DATA IN THIS EXERCISE Block Start

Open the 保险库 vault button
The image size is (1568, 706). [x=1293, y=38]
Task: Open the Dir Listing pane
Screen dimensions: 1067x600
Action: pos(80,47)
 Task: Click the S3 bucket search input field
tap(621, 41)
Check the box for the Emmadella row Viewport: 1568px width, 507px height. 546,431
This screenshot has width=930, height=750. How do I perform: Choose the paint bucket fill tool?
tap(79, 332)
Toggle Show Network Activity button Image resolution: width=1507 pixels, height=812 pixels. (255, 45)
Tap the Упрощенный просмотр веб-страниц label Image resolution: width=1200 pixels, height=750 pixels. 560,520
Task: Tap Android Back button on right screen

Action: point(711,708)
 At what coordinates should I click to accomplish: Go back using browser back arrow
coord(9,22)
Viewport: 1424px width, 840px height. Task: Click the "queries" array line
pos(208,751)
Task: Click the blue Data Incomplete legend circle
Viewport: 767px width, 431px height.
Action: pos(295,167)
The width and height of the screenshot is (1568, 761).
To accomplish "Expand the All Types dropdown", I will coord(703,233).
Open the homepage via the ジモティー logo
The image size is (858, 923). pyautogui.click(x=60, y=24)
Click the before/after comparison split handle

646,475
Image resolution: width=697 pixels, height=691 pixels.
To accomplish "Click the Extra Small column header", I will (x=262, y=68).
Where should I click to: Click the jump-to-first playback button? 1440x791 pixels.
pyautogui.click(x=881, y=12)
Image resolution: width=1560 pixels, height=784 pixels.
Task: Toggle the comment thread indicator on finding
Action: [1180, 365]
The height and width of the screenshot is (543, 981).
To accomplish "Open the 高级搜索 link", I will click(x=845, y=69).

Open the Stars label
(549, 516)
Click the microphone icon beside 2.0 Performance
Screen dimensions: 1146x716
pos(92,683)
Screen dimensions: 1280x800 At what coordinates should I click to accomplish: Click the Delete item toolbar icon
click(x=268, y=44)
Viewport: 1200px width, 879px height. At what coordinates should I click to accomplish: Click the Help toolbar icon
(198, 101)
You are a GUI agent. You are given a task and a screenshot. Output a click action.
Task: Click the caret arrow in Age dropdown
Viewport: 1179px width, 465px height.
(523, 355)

DATA IN THIS EXERCISE Block End

Scan the data above and copy every line with "will" in it.

» ANSWER TO THE PROBLEM:
To accomplish "Expand the All Types dropdown", I will coord(703,233).
To accomplish "Click the Extra Small column header", I will (x=262, y=68).
To accomplish "Open the 高级搜索 link", I will click(x=845, y=69).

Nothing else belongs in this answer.